Finally, the reference arm power is adjusted using a neutral density filter to optimize the SNR. The lock-in amplifier demodulation frequencies f = 2V/λ0 are 30.5 and 25 kHz for 1300 and 1600 nm, respectively, but the detection bandwidth Δf is equal. As a result of the procedure outlined here, the SNR for an OCT measurement with a mirror in the sample arm is equal at the two OCT wavelengths, which we measured to be 90 dB at 1300 and 1600 nm [see Fig. 1(c)].
2.3 Phantom preparation
As a scattering medium we use dilutions of a single batch of 22.7 vol.% (20 weight %) Intralipid (Fresenius-Kabi).

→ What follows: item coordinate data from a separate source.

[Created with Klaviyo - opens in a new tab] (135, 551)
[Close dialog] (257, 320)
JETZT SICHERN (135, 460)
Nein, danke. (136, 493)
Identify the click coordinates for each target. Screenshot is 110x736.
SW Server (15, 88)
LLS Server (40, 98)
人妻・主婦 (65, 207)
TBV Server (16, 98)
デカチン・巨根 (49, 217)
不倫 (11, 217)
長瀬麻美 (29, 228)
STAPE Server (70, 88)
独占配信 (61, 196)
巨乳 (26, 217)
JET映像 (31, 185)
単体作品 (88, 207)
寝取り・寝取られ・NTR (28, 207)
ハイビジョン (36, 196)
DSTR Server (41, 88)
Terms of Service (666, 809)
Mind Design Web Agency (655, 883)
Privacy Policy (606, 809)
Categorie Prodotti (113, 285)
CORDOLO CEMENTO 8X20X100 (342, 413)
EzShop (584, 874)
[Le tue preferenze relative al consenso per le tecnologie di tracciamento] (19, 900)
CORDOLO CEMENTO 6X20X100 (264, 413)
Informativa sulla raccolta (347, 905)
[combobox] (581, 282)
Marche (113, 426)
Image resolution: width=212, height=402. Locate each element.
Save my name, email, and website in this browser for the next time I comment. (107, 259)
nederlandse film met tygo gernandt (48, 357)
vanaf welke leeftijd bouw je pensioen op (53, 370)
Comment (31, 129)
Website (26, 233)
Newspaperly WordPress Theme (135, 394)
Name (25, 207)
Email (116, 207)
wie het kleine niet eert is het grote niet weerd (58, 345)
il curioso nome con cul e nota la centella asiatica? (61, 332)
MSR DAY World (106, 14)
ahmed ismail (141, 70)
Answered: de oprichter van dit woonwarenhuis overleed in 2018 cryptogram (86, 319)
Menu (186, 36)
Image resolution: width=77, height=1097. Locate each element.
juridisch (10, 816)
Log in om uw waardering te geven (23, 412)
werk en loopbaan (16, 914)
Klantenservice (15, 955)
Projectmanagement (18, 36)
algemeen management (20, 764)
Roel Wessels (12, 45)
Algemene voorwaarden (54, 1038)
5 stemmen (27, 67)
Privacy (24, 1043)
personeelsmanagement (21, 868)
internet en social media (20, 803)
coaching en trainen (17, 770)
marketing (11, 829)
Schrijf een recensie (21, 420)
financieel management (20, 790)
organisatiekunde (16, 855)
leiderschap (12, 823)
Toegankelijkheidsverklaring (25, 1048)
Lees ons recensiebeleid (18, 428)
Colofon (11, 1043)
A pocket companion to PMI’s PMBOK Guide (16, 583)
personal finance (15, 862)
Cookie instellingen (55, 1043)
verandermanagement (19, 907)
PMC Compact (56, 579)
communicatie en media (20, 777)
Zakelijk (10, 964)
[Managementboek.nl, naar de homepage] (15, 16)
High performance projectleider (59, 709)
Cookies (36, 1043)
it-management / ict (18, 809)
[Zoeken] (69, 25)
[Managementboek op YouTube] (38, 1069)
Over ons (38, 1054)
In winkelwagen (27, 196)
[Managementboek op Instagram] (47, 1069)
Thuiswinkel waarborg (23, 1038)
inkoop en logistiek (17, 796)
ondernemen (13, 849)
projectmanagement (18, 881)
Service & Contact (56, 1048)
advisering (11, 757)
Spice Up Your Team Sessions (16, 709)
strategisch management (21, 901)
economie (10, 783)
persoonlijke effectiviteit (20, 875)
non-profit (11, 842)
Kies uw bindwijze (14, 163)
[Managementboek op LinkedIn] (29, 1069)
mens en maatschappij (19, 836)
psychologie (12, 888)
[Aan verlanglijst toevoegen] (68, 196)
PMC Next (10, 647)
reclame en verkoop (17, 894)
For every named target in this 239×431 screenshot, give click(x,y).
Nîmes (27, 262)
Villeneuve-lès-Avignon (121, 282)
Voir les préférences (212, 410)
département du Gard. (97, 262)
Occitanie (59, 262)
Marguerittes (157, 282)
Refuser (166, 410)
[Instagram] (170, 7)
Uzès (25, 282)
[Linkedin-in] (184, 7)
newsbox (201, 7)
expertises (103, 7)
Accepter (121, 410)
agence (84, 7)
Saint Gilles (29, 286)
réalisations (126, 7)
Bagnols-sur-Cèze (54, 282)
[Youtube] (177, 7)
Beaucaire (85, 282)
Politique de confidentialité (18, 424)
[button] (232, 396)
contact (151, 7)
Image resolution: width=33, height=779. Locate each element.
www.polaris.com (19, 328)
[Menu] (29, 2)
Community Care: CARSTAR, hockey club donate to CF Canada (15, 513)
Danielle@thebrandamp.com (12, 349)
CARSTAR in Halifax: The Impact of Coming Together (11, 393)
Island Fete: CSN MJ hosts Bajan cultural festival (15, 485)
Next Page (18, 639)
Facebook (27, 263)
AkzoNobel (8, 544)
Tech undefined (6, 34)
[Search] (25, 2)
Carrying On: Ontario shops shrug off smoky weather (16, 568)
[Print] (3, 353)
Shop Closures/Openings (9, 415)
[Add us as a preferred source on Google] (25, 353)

Our choice is determined by the fact that Intralipid is a common tissue phantom for optical measurements and it allows us to achieve a high concentration of scatterers. For our measurements Intralipid is diluted to lower concentrations by a mixture of deionized water and heavy water (D2O). Heavy water has an absorption spectrum similar to water, but the absorption bands are shifted to longer wavelengths [19]. Consequently, heavy water has negligible absorption for wavelengths lower than 1700 nm, which we experimentally verified. The refractive index of D2O is only slightly different from that of normal water [20], therefore we assume that dilution by heavy water has no significant influence on the scattering properties of Intralipid. The ratio of heavy water and water is such that for all samples the total water concentration (77 vol.%) and, consequently, the absorption is constant, and only the scattering properties vary. We prepared the following samples: 0.7, 1.4, 2.8, 5.7, 8.5, 11.4, 14.2, 17.0, 19.9 and 22.7 volume % Intralipid.
2.4 Determination of optical parameters and imaging depth
OCT measurements at each Intralipid concentration are performed 3 times. For each measurement, 100 A-scans are averaged. Noise background and noise standard deviation are determined from the part of the OCT signal (190 µm) within the first glass wall. After background subtraction, the OCT signal is corrected for the confocal point spread function (dividing the OCT signal by the PSF) [18]. The OCT attenuation coefficient is determined from a single exponential fit of the noise corrected OCT signal in depth: id(z) = a exp(-μtz) with a and μt the two free running parameters. The influence of multiple scattering effects is minimized by using only the first 190 µm of the OCT signal for fitting. The OCT imaging depth is calculated from the fit by extending the fitted curve to the point where it intercepts the noise floor (defined as the noise mean plus one standard deviation).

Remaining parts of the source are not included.